1993年ニュージーランドラリーの想い出

1993年のニュージーランドラリーは、スバルがWRCで初勝利を挙げた記念すべきイベントである。

スバルが本格的なWRC挑戦を始めたのは90年4月12~16日のWRC第4戦サファリラリーであった

当時設立されたばかりのSTi、その初代社長 故 久世降一郎氏が富士重工での最後の仕事として総合プロデュースしたクルマが初代レガシィ。この4WDで2Lターボのクルマが、その後の富士重工の生き方を変えることになるのだが、速いスポーティなレガシィをつくった久世氏は、まずそのクルマのデビュー前に、アメリカのアリゾナ・テストコースで、FIA公認の10万km世界スピード記録223.345km/hを89年1月2日につくりあげた。そして、次のステップ、WRC挑戦を始めたのである。

このレガシィ・グループAは速かった。2戦目のアクロポリスでは、SS1でいきなりのトップタイムをマークするのだが、リタイア。90年は7戦して最上位は1000湖の4位だった。翌91年は9戦して最上位がスウェーデンの3位。3年目の92年は7戦してスウェーデンとイギリスRACに2位。確実に表彰台のセンターポジションには近づいているが、いつもいま一歩で勝てなかった。

この頃、富士重工では次期WRCマシンとなるインプレッサWRXを用意。

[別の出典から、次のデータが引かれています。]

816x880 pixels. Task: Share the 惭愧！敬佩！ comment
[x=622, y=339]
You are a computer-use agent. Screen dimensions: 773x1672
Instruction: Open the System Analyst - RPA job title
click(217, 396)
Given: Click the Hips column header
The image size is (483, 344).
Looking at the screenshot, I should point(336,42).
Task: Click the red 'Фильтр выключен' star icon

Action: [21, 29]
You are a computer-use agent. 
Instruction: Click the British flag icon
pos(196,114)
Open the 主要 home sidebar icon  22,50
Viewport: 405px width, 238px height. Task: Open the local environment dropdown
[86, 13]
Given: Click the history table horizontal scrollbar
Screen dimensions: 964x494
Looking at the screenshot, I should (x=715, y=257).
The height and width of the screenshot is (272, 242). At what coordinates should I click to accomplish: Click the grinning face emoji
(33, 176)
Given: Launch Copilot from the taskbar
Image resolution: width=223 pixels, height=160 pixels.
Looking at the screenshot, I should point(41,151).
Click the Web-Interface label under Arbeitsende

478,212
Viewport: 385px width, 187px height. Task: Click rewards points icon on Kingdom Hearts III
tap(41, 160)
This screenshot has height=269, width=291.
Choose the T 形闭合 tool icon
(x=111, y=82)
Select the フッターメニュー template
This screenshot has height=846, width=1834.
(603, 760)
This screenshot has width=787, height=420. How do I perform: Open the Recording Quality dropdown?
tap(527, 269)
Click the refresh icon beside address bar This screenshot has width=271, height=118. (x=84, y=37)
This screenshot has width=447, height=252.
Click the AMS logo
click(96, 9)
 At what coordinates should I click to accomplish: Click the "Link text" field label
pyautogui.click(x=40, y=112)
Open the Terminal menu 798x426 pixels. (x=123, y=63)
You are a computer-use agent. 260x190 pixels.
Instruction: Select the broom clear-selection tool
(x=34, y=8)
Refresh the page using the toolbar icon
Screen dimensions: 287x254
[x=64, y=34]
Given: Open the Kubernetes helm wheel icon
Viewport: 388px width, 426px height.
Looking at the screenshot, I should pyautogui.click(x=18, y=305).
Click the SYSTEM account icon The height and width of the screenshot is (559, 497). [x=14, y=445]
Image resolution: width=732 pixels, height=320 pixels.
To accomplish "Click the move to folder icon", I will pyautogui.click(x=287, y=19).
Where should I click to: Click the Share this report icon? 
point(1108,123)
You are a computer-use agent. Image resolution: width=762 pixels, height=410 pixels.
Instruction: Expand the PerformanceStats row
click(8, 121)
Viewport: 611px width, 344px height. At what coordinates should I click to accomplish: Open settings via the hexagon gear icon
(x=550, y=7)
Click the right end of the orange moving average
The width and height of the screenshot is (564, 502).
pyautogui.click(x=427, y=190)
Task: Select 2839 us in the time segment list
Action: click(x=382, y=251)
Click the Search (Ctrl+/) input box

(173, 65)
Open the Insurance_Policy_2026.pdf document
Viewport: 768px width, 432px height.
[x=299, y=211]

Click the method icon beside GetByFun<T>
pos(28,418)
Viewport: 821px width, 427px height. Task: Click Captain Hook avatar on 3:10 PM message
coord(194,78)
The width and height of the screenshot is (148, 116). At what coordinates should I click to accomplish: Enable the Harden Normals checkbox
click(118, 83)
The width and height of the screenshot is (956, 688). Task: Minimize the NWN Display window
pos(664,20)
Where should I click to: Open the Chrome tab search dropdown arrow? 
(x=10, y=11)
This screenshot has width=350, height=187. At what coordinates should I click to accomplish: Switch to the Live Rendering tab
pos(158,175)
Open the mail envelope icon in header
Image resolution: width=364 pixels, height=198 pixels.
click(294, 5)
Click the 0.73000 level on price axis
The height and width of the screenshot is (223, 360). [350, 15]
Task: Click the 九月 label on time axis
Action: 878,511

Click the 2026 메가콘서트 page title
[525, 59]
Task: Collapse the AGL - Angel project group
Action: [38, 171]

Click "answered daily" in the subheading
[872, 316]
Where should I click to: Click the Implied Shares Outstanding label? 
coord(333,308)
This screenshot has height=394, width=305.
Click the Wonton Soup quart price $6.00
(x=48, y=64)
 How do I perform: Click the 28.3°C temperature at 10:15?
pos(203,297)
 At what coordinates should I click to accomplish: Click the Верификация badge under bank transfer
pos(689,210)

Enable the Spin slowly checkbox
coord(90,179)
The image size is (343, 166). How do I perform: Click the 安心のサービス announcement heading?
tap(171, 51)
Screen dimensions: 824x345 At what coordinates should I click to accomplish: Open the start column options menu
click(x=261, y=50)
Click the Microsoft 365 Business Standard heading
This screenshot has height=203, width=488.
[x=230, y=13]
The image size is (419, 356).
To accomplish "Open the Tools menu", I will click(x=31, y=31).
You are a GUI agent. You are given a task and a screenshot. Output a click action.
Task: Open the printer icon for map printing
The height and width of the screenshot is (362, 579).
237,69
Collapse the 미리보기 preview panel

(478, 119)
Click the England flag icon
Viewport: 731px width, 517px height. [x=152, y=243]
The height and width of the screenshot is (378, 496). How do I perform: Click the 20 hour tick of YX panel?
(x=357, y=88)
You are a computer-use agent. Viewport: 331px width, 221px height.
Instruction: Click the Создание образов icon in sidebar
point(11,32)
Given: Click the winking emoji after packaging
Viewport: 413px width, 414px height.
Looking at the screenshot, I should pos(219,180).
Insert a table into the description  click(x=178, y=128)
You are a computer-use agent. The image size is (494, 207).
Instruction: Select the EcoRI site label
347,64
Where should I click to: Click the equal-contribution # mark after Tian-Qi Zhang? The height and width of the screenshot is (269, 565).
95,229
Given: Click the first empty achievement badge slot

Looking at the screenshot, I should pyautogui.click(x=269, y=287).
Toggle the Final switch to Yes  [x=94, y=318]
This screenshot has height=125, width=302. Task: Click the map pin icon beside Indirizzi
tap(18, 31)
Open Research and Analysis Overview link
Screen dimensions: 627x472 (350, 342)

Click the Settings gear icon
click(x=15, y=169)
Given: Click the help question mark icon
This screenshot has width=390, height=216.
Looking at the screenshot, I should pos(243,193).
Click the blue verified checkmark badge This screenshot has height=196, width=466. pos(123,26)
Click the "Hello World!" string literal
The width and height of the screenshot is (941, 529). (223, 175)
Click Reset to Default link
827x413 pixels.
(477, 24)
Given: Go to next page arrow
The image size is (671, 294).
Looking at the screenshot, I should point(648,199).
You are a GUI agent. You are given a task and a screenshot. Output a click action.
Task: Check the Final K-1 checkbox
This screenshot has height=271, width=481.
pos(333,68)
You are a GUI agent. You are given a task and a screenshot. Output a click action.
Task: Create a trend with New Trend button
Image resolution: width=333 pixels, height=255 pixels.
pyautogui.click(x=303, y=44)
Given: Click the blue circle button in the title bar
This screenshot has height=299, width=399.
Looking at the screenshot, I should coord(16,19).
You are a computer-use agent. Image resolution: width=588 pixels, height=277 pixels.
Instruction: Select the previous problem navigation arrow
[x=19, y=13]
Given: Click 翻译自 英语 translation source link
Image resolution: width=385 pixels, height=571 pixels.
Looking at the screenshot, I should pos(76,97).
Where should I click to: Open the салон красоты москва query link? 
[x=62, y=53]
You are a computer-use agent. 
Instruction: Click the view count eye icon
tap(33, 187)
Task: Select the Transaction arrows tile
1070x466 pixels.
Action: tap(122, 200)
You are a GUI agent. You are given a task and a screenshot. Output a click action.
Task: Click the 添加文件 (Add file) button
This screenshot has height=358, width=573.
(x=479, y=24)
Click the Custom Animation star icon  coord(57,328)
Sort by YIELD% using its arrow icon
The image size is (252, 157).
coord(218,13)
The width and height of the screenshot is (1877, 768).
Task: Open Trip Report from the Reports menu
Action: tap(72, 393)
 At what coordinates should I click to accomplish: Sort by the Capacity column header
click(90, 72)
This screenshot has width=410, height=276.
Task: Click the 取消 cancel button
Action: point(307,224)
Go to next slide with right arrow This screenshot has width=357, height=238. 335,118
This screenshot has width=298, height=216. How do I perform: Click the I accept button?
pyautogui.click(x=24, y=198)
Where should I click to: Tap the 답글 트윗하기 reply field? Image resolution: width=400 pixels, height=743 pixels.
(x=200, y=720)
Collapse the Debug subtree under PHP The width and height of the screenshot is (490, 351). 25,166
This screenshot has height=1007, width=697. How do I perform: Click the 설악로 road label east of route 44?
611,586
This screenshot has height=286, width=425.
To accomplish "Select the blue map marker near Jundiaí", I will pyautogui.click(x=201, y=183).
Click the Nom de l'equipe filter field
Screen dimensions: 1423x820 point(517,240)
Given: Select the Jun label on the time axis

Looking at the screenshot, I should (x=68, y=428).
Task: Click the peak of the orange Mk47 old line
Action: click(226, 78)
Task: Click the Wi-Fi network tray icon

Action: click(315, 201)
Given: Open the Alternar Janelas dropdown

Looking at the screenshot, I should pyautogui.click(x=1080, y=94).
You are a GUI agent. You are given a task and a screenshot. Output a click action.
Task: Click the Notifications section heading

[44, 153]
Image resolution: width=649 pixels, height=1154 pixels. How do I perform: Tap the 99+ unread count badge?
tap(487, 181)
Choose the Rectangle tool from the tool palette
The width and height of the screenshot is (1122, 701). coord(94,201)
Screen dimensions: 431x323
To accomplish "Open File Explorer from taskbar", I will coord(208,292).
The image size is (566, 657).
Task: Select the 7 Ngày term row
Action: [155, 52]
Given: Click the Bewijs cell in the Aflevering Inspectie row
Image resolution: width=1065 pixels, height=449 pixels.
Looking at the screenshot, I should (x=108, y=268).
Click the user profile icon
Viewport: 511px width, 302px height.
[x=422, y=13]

すでに市販を始めていた。そんなインプレッサは、レガシィをよりコンパクトで、WRCのサラブレッドとして仕上げたクルマである。ゆえにレガシィよりインプレッサのほうが速いことは分かりきっていた。しかし、富士重工の考え方は、「レガシィに1勝を与えてから引退させたい」だったのである。

92年からラリースペックとして開発が始まったインプレッサのグループA仕様。そのデビューは93年8月26~29日のWRC第9戦1000湖ラリーと内定していたのである。

一方、レガシィは93年スウェーデンに3位。これ以降、ポルトガル、コルシカ、アクロポリスとレガシィは戦うが勝てなかった。そして最後に残ったのがWRC第8戦、8月5~8日開催のニュージーランドラリーだった。

この年のニュージーランドは4日間、総距離2032.17km、36個所のSSトータルは573.65kmあった。本命はトヨタ。90年から3連勝、ユハ・カンクネンにディディエ・オリオールのグレートドライバー。そして、過去3連勝のカルロス・サインツはジョリークラブのランチャをドライブしていた。さらにフォードは、ミキ・ビアシオンに、ここへ初出場のフランソワ・デルクールという布陣。一方のスバルは、コリン・マクレーとアリ・バタネン、それに地元のポッサム・ボーン。3台のレガシィを出場させていた。

初回第1レグは、まったくの混戦。サインツ、オリオール、カンクネン、マクレーにバタネン、さらにはデルクールらがトップを走り、結果的にはデルクールの1位で終わった。そして第2レグ。その3本目の有名な"モツ"と呼ばれる狭くてツイスティなロングSSでバタネンがサスペンションを壊しリタイア。残るレガシィは2台となった。このモツを得意とするマクレーは、ここでトップに立った。しかし、それをオリオールが抜いた。次のSS15でマクレーが抜き返したが、第2レグの結果は、オリオールのトップだった。

3回目、ラリーはロトルワからオークランドへと戻る。この日、マクレーはオリオールを抜き返した。そしてマクレーは第3レグ最初でトップに立つと、フォードのデルクールをかわし、最終レグもトップをキープしたままゴールのトラベルロッジへと戻ってきた。

こうしてレガシィ、WRC出場28回での初勝利は、ぎりぎりのタイムリミットの中で実現した。